(1) The questions politicians put to us are over-simplified.
(2) They drive us to an either-or decision, as revealed in elections.
(3) The freedom to say NO is systematically de-platformed.
(4) This is intended to demonstrate the power of the questioner, the State.
(5) It turns saying NO into a venture that only one in a hundred will dare.
(6) The Forest Passage is freedom’s new answer.
(7) Free men are powerful, even in tiny minorities.
(8) Our present epoch is poor in great men, but it brings figures to the light.
(9) The danger leads to the formation of small elites.
(10) The Worker and the Soldier are joined by a third, the Forest Rebel.
(11) Fear can be conquered by them, once they realize their power.
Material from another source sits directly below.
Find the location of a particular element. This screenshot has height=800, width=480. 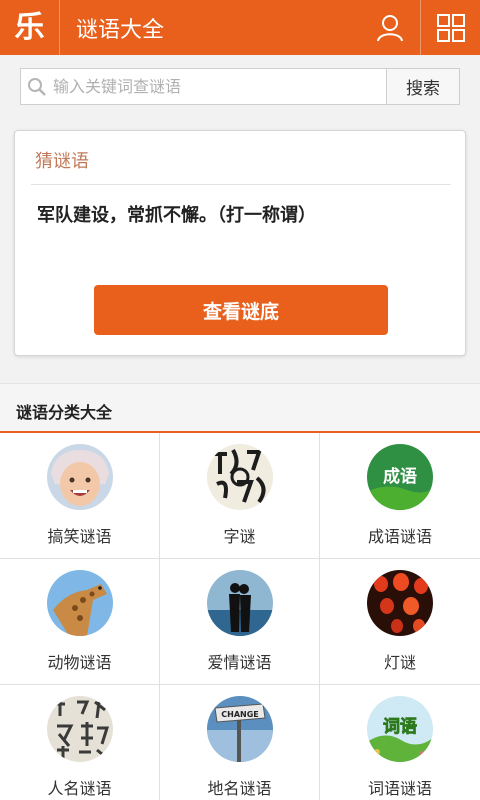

(12) The Forest Passage, as free action in the face of a seemingly invincible enemy,
(13) is independent of politics and its identities.
(14) In the Forest Passage, there is a meeting of man with himself in his indestructible Being.
(15) This meeting banishes the fear of death.
(16) Even the churches can only lend a hand here, since man stands alone in his choices.
(17) The priest may be able to make his situation clear to the Rebel but cannot deliver him from it.
(18) The Forest Rebel crosses the null-meridian under his own power.
(19) In the questions of healthcare, law, and arms, he takes his own sovereign decisions.
(20) Morally, too, he does not act according to any doctrine.
(21) He reserves the right to judge the law for himself.
(22) He decides what to consider property and how he will defend it.
(23) He is aware of the depths from which the Word rises up to fulfill the world.
(24) Here lies the task of the Rebellion, to renew the world in the revolt against democracy.